### WHAT TO DO
Please output every entry below exactly as written, leaving out any pictures.

:: DATA EXTRACTS

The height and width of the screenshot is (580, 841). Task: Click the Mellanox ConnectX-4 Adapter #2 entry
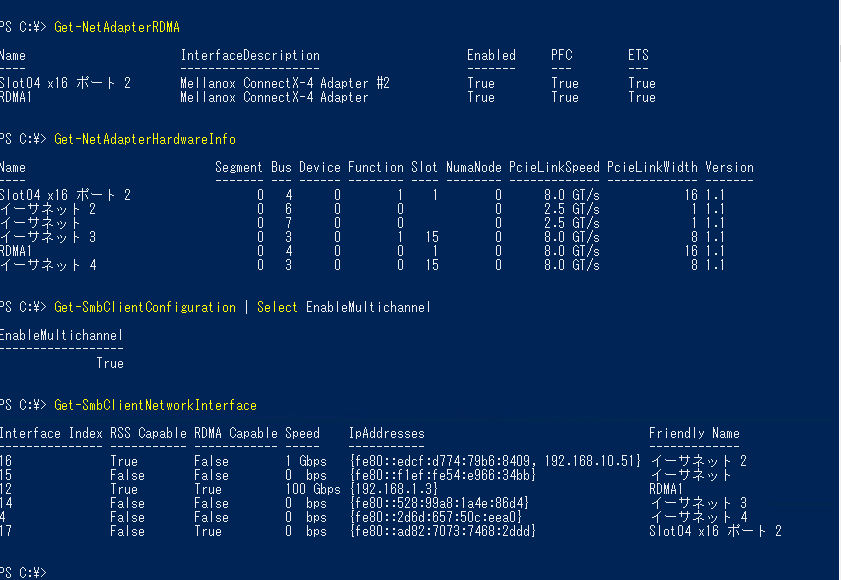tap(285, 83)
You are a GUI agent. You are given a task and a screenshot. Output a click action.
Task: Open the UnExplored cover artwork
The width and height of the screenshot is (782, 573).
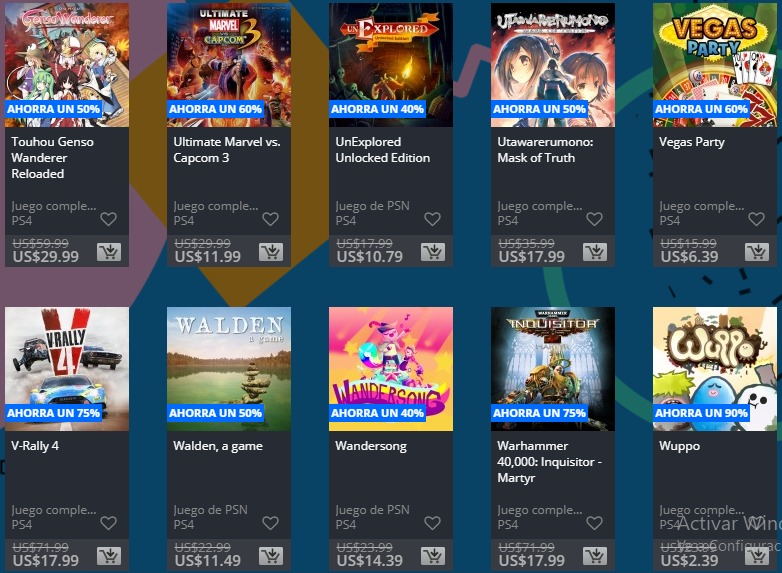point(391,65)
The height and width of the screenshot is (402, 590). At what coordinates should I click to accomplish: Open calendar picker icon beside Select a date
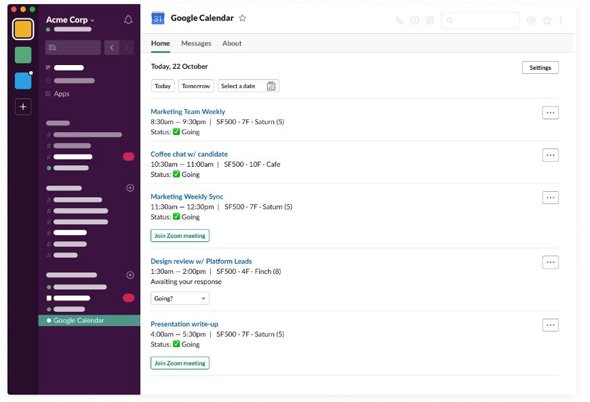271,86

::::

### ANSWER BELOW
The height and width of the screenshot is (580, 841). Task: Click the Mellanox ConnectX-4 Adapter #2 entry
tap(285, 83)
You are a GUI agent. You are given a task and a screenshot. Output a click action.
Task: Open the UnExplored cover artwork
The width and height of the screenshot is (782, 573).
point(391,65)
The height and width of the screenshot is (402, 590). At what coordinates should I click to accomplish: Open calendar picker icon beside Select a date
271,86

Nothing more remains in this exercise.